The simple fact is that Zuma and his coterie of cronies in the top ranks of the ANC are building a private force, answerable to no-one but them, a hidden army within the Republic that, there can now no longer be doubt, is there to ensure that Zuma and the ANC will hold onto power even in the face of an overwhelming loss at the ballots.  There is no possibility that Zuma will willingly hand over the reins of Government to any Party or coalition that is inimical to him.  An unbiased investigation into his actions will certainly ensue, and the likelihood is that Zuma will have to explain many things that he and his Party are now able to dodge, which they do with ease by misusing the Rules of Parliament, by ensuring that loyal members occupy any position of importance in Government, and by failing to meet the most basic requirement of any democracy simply by not appearing in Parliament and, on the rare occasions that he and his cronies do, by dodging the direct questions with the willing assistance of a biased Speaker, another person who consistently fails to ensure that the Executive answer questions in Parliament, both honestly and completely.  Mbeki was the man who started the trend of ensuring that his and his Party’s actions are shielded from Parliamentary scrutiny during the Arms Scandal, but Zuma has acquired a degree of professionalism in this that is unparalleled throughput the civilized world.

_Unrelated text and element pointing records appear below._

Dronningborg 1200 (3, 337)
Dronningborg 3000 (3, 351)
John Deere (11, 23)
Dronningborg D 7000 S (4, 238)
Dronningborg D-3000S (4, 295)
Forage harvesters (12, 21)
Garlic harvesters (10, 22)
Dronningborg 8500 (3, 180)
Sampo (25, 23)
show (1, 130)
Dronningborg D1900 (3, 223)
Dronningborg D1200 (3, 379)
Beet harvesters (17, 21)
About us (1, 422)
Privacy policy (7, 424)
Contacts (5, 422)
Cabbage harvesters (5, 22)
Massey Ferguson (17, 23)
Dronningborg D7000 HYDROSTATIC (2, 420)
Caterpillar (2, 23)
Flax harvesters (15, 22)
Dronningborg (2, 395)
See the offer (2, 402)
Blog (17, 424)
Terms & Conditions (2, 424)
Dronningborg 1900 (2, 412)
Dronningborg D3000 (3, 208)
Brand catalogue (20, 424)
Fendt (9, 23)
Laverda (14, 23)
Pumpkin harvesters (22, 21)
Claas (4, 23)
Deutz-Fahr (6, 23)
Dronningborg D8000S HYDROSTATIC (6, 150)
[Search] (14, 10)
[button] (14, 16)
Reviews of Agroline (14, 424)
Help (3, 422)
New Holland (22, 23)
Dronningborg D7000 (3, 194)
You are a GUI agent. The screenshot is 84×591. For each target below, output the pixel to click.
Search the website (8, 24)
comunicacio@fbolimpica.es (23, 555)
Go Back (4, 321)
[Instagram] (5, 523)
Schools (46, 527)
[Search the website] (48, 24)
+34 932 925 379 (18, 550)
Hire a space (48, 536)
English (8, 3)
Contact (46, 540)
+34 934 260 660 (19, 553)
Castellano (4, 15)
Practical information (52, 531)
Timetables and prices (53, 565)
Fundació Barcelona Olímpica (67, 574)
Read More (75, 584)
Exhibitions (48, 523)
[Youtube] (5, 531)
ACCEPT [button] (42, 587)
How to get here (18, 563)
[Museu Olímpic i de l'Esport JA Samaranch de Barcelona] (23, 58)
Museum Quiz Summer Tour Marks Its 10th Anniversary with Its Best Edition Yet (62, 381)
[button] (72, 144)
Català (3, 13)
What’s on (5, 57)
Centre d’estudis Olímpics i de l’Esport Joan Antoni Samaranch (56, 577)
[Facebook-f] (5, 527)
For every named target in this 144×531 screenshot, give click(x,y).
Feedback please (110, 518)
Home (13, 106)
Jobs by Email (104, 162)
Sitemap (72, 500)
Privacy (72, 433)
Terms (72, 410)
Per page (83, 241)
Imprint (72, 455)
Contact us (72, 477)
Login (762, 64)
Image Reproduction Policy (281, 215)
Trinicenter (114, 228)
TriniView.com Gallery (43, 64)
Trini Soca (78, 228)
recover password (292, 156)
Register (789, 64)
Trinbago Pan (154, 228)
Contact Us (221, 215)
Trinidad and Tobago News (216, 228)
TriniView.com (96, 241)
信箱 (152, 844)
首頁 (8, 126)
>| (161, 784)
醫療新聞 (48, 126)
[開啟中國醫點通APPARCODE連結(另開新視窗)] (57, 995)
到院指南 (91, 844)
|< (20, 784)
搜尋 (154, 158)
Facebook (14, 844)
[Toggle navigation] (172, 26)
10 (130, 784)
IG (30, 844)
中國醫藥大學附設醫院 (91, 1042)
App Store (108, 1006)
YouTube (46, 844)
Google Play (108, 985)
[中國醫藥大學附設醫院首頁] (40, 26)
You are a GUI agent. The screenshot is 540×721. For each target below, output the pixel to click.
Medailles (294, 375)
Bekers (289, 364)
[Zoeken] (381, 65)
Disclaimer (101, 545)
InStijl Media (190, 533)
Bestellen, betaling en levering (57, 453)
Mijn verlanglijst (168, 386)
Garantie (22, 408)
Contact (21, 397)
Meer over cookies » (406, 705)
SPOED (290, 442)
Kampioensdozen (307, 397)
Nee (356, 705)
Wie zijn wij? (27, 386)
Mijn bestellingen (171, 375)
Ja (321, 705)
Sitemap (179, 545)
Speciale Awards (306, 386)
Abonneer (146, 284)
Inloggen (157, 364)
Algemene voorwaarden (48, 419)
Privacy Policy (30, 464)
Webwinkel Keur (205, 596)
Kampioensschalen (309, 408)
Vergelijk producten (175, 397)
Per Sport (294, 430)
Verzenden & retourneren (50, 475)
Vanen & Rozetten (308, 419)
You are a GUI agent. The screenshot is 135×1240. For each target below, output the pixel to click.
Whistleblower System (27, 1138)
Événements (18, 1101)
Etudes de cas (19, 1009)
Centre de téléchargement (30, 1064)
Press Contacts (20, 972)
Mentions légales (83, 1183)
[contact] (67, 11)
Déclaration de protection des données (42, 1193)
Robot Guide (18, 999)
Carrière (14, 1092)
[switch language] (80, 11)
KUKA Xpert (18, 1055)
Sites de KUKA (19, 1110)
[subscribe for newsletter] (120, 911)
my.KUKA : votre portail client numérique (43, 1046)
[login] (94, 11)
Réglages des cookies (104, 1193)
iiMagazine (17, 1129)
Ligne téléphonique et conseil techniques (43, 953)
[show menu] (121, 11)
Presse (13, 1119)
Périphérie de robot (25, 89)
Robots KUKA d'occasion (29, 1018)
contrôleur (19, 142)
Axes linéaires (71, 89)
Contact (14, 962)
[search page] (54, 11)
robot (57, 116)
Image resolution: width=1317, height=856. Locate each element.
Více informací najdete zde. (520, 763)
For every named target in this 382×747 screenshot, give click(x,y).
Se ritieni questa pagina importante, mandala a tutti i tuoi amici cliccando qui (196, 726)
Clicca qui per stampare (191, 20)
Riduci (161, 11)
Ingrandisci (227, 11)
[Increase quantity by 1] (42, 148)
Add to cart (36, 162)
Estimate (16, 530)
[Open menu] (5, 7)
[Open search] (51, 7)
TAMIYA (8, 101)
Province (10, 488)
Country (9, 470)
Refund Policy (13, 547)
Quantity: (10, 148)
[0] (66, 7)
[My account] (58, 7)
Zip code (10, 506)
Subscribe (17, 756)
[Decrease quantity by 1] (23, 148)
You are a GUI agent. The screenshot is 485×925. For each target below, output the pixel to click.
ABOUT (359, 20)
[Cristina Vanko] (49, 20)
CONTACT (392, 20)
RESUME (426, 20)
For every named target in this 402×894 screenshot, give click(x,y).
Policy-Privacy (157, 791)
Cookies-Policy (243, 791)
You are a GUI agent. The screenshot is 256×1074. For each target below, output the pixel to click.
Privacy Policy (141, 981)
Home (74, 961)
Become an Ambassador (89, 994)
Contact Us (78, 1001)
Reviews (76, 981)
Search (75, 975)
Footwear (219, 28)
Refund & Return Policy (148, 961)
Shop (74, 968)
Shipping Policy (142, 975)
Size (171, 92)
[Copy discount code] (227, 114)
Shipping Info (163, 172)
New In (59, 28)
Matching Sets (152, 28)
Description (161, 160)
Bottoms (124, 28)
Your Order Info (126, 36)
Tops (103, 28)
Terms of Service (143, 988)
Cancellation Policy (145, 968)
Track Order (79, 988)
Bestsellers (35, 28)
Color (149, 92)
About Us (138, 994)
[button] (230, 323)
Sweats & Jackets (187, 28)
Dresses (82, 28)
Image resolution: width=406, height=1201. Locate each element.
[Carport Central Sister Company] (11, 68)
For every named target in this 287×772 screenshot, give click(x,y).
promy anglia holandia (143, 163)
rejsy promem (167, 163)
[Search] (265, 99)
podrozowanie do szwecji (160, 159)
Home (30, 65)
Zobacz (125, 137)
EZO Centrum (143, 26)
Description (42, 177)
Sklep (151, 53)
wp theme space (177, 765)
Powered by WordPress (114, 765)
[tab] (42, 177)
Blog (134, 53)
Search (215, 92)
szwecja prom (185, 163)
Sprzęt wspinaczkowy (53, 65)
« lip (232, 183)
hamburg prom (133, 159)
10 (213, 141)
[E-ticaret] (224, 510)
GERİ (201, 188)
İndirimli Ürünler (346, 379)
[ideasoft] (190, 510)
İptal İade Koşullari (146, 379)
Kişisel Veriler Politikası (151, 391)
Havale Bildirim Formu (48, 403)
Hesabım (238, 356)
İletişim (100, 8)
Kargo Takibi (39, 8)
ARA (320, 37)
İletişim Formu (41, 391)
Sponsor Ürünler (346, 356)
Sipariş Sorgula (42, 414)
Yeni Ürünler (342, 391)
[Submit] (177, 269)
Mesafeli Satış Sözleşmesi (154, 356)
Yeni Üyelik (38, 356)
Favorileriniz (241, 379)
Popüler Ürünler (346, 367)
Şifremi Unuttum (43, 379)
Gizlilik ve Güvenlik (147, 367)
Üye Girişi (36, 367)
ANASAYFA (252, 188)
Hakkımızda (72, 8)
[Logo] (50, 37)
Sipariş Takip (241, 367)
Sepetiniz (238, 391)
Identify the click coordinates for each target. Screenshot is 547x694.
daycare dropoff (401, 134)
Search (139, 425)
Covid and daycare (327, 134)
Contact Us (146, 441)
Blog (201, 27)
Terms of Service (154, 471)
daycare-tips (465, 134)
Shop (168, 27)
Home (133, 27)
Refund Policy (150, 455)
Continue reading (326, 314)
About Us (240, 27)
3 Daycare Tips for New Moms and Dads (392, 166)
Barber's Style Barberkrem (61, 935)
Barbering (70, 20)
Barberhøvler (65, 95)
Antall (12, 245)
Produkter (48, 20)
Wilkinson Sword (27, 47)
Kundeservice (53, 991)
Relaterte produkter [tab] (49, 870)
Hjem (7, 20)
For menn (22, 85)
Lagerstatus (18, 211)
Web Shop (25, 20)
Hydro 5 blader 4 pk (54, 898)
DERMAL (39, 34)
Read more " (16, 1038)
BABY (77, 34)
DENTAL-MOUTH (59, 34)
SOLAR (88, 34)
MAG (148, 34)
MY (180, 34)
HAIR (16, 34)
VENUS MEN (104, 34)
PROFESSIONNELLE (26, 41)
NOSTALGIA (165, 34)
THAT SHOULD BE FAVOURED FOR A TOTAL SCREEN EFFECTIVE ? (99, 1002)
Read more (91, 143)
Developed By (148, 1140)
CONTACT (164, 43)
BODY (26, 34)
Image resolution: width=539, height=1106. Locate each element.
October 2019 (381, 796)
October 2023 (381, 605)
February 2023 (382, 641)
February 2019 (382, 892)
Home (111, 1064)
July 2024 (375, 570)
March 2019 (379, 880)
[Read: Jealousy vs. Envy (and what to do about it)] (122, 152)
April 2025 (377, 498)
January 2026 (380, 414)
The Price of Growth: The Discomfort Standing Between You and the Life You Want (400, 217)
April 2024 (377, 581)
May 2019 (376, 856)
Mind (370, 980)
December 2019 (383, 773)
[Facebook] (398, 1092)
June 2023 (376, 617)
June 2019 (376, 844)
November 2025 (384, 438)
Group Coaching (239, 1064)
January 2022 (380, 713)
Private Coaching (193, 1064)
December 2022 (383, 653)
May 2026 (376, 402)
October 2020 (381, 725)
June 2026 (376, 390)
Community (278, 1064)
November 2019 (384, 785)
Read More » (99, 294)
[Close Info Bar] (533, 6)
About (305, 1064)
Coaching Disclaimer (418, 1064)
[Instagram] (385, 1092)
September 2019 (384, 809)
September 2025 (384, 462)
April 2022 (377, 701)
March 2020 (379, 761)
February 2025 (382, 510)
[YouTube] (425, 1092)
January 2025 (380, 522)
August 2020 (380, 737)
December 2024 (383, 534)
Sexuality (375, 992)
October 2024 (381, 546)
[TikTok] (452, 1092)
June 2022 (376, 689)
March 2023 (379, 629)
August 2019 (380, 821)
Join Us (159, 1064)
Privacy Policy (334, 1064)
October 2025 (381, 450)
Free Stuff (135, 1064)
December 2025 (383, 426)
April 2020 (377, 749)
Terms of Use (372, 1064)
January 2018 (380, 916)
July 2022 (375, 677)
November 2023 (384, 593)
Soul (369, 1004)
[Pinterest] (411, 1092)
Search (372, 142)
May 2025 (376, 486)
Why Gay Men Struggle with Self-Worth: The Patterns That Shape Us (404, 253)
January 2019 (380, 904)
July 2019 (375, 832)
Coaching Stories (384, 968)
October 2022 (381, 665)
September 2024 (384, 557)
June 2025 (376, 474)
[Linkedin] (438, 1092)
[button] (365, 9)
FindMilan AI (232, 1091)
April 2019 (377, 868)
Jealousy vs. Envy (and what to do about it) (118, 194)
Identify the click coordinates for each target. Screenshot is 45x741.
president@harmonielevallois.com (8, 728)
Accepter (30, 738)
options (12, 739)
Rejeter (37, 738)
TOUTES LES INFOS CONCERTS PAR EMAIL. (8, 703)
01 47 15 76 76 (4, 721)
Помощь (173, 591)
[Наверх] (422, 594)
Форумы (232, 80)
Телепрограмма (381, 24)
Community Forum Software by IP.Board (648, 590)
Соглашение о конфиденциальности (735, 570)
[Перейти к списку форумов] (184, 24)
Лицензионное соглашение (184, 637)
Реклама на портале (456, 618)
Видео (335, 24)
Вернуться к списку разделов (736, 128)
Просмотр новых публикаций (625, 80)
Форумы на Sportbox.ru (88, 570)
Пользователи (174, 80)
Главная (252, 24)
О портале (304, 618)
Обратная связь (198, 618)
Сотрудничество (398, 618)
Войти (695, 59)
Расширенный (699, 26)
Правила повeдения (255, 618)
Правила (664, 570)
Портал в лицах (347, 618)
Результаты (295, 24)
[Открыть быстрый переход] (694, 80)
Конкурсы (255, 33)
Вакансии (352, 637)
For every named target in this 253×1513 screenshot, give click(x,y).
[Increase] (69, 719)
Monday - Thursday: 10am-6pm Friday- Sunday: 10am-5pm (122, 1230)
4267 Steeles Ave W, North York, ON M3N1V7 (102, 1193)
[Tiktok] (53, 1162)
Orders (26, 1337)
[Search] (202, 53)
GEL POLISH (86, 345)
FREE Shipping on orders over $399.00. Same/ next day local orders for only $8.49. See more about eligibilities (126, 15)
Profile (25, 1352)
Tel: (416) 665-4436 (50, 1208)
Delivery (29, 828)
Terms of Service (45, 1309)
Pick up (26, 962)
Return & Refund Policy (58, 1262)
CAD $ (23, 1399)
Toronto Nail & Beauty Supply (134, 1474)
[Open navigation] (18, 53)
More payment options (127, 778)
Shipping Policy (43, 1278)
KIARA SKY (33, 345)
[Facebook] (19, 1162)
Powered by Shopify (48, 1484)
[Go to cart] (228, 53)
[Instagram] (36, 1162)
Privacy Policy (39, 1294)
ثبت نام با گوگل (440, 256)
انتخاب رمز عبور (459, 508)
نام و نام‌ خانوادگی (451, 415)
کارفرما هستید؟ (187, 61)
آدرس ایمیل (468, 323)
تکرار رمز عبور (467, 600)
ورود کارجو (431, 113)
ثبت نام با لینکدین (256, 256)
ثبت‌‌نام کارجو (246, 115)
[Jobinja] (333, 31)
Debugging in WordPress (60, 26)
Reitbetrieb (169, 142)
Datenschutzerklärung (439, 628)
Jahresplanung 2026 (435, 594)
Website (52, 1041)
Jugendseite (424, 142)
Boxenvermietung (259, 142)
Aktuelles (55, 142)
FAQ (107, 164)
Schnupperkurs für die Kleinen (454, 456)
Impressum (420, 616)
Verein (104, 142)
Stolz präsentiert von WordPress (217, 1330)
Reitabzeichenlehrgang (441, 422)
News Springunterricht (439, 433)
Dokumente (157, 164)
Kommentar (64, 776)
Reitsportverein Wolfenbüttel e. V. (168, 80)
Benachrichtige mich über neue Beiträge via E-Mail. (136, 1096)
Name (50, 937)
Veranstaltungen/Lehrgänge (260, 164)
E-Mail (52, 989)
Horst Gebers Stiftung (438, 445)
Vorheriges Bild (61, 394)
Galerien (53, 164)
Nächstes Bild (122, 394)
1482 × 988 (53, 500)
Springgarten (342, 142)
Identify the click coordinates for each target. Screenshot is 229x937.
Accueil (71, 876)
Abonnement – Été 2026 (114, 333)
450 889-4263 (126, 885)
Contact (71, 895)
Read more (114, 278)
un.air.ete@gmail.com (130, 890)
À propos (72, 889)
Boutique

The ‘security forces’ owing loyalty to Zuma, to the exclusion of the public, now number 6 336, a very large number by any comparison, given, particularly, the claim made by the ANC that the great majority of the voters ‘love the ANC and Zuma’.  Add to that the fact that the Police have shown no indication of any desire to be on the side of the citizens, and that the Minister of Defence is agitating strongly for a substantial increase in the Defence Budget, a factor that indicates a clear design to ensure that the leaders of the Defence Force know clearly whose hand it is that feeds them.  The fact that this is succeeding is shown very clearly by the large number of Defence Force TV advertisements, praising the Force and its ‘accomplishments’ in the run up to the last elections.  The desires of Zuma are shown clearly by the fact that the cell phones of Parliamentarians were jammed by the ‘Security Forces’ in breach of the Constitution, by the expulsion of all Members of a Party when the Speaker had an excuse to require that only three of them leave the Chamber, by the fact that supporters of the DA standing peacefully outside Parliament were arrested before the State of the Nation address by Zuma, and by the fact that citizens and foreigners have been unlawfully persecuted by organs of Government, such as SARS and the SARB.

If you would like a prediction by a perspective observer who does not believe the facile statements of Zuma and the ANC members, or even if you don’t, here it is, in two parts:

1.    The ANC will lose the next general election as a result of the parlous state of the economy forcing them to cut back on pork barrel projects to the Party favourites and all of the measures they have built up to buy the votes of the poor and the uneducated, such as social payments and jobs for pals, while increasing VAT, road tolls and all other systems of diverting the ‘wealth’ of the country to those who, they hope, will vote for them;

2.    Before the results of the election are announced, Zuma will take steps to convince the public that ‘the revolution’ which they are so fond of proclaiming (in fact, an unforced handover of power by the National Party, which had come to believe that the collapse of the Communist countries supporting the ANC would no longer be in a position to implement the Communist rule that the National Party faithful had so feared) was in danger of being reversed.  The precursor for this is clear in the repeated assertions by the ANC speakers that the DA, the only credible Party in Opposition, desires to lead the country back to Apartheid.  Zuma will declare a State of Emergency, impose martial law and use his ‘loyal cadres’ in the same way as his good friend, Robert Mugabe, the Dictator of Zimbabwe, has done.

 

South Africans, beware.  The writing is on the wall, starkly clear for those who wish to understand what is happening.